Castanicoltori in lotta
«Nel 1976 l’estensione del castagneto delle nostre zone ammontava a 455 ettari, oggi a 411. Il calo quindi non è stato drastico, anche se stimiamo che questa nuova ondata di maltempo ne possa erodere alla fine un altro 10% – spiega il presidente del Consorzio castanicoltori di Castel del Rio Giuliano Monti che ha anche un agriturismo e sta vivendo sulla sua pelle l’isolamento dovuto ai nubifragi di questi giorni –. Nel 1985 ci fu il picco minimo, perdemmo molte piante sotto il peso di una nevicata eccezionale, ma come sempre da un tracollo seguì una rinascita e fu in quell’occasione che si rilanciò la castanicoltura nella nostra vallata. Oggi però è diverso. Dal 2011 lottiamo anche contro la vespa cinese, che per la castanicoltura è stata come il Covid per gli umani. Una battaglia, quella fatta con i lanci di insetti antagonisti, che nonostante le rassicurazioni, è tutt’altro che vinta e quindi va ricalibrata. Poi abbiamo subito la siccità e ora questa ennesima calamità delle piogge torrenziali che sciolgono i terreni – dice sempre Monti –. Non so quanti, fatto anche questa volta il bilancio dei danni, avrà voglia di rimettersi gioco e rilanciare. Temo che siano sempre meno, comunque siamo già pochissimi». Ora i soci del consorzio sono infatti 27, contro i 130 di pochi decenni fa. Sono i loro i custodi, oltre che di un paesaggio appenninico di una bellezza unica, del marrone Igp di Castel del Rio di cui se ne produce oggi una minima quantità: l’anno passato furono circa 1500 quintali su circa 2000 quintali di prodotto totale che comprende anche le comuni castagne.

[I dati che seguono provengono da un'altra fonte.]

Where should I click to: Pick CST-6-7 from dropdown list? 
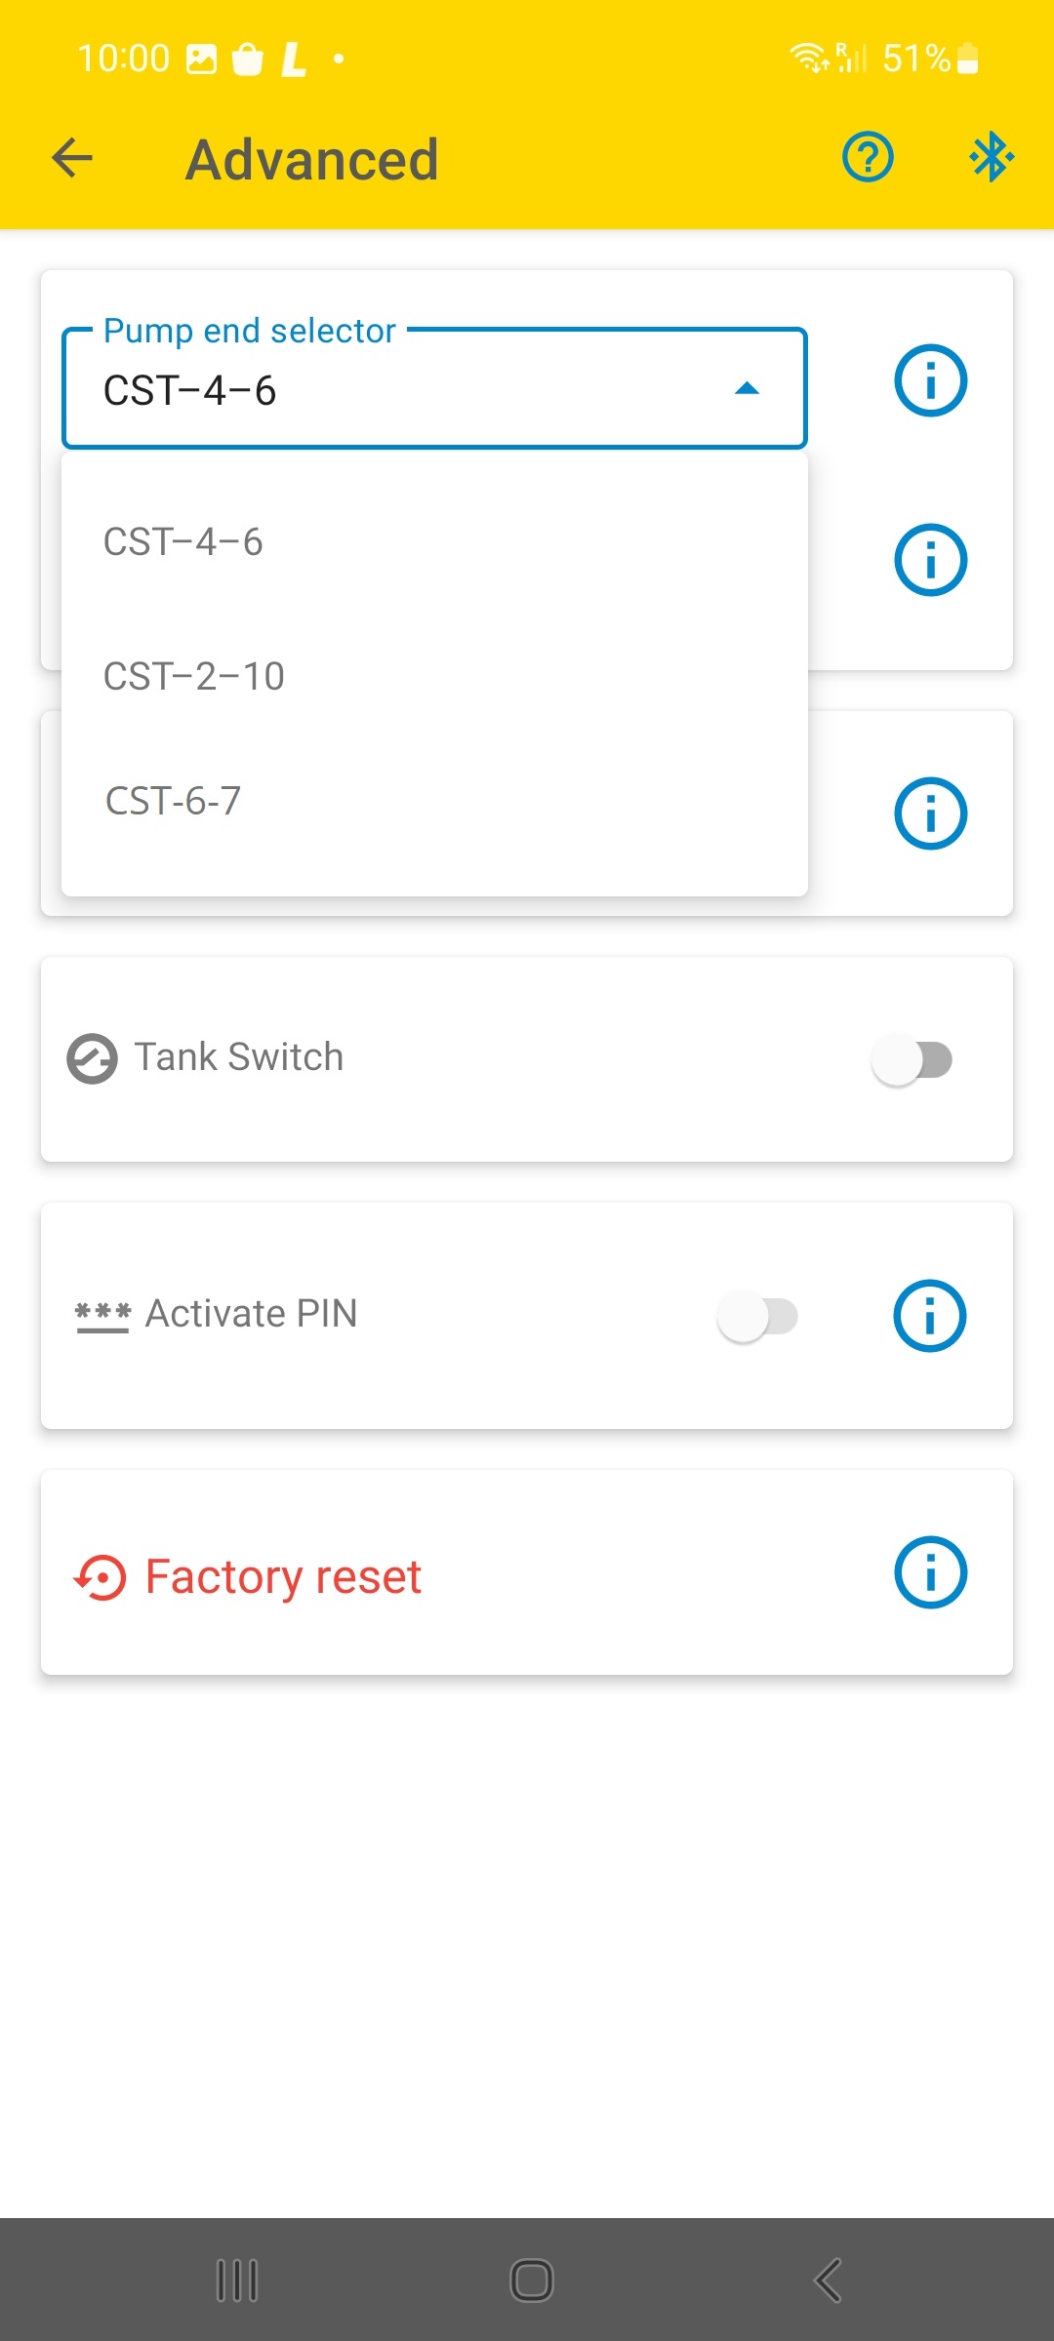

Vie e strade impraticabili
«Oggi stiamo perdendo sì una parte dei nostri alberi da frutto, che la terra franata porta via con sé – spiega Monia Rontini dell’azienda agricola Il regno del marrone che al frutto autunnale dedica anche percorsi didattici in fattoria e percorsi suggestivi nel castagneto di oltre 40 ettari –. L’acqua in grande abbondanza si sta infilando sotto i primi strati di terra impregnandola e portandola via, a quel punto le frane sono possibili da evitare e le radici, a volte secolari, dei nostri castagni non sono sufficienti a fare presa. Ma al momento la criticità maggiore, ancor prima che la perdita di piante, è il fatto che sono scomparse le strade sia provinciali che le cavedagne, per riuscire a raggiungere i castagneti e fare la manutenzione. Ripristinare la viabilità è di vitale importanza per mantenere la vita e le colture in montagna», e in questo caso anche per non perdere un sapore e una coltura secolare.